Milliseconds are not parsed for certain formats #29

Closed
bobjansen opened this Issue Oct 30, 2016 · 26 comments

Projects

None yet

2 participants

@bobjansen
Contributor
bobjansen commented Oct 30, 2016 edited

When I run (from a fresh install from CRAN and when running on my version of master)

options(digits.secs = 6)
dput(anytime(c("20160901 101112.345678", "01Sep2016 101112.345678")))
structure(c(1472688672.34568, 1472688672), 
          class = c("POSIXct","POSIXt"), tzone = "Australia/NSW")

the milliseconds seem not to be parsed. Something that doesn't seem to happen in tests/allFormats.Rout.save.

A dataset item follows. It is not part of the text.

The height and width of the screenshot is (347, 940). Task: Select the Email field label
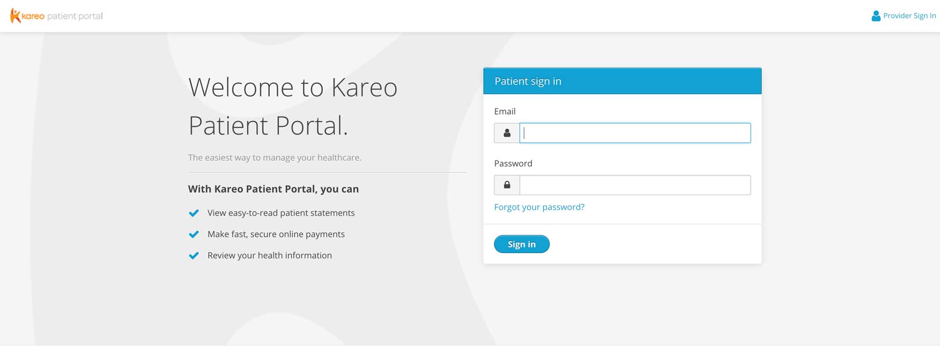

@bobjansen bobjansen changed the title from Milliseconds are parsed for certain formats to Milliseconds are not parsed for certain formats Oct 30, 2016
@eddelbuettel
Owner
eddelbuettel commented Oct 30, 2016 edited

Thanks. There must be a %F or %f missing in the formats vector. Do you have time to chase it?

Easier to see this way:

R> anytime(c("20160101 101112.345678", "01Sep2016 101112.345678"))
[1] "2016-01-01 10:11:12.345678 CST" "2016-09-01 10:11:12.000000 CDT"
R> 

(and tests/allFormats.Rout.save is stale/static/not updated)

@bobjansen
Contributor

I'm on it. I'll send a pull ASAP.

@eddelbuettel
Owner

Wicked. Was thinking about rolling a new release, so this will make it even better!

@eddelbuettel
Owner

"That format" is probably also missing in tests/allFormats.R or we would have eye-balled it.

So my bad...

@bobjansen
Contributor

I have this branch now: https://github.com/bobjansen/anytime/tree/runit which allows some quicker experimentation and found that this issue is more annoying than I first thought: the format check is greedy so that we have:

> anytime:::testFormat("%d%b%Y %H:%M:%S", "01Sep2016 101112")
[1] "2016-09-01 10:11:00 AEST"

which is wrong but also

> dput(anytime:::testFormat("%d%b%Y %H%M%S", "01Sep2016 101112.345678"))
structure(1472688672, class = c("POSIXct", "POSIXt"), tzone = "")  # Too greedy
> dput(anytime:::testFormat("%d%b%Y %H%M%S%f", "01Sep2016 101112.345678"))
structure(1472688672.34568, class = c("POSIXct", "POSIXt"), tzone = "")

which makes format ordering a bit complicated.

@bobjansen
Contributor
@eddelbuettel
Owner
eddelbuettel commented Oct 30, 2016 edited

I may know what that is. It is an actual error.

Which I caught for dates, but not for dates with subsequent %H:%M:%S.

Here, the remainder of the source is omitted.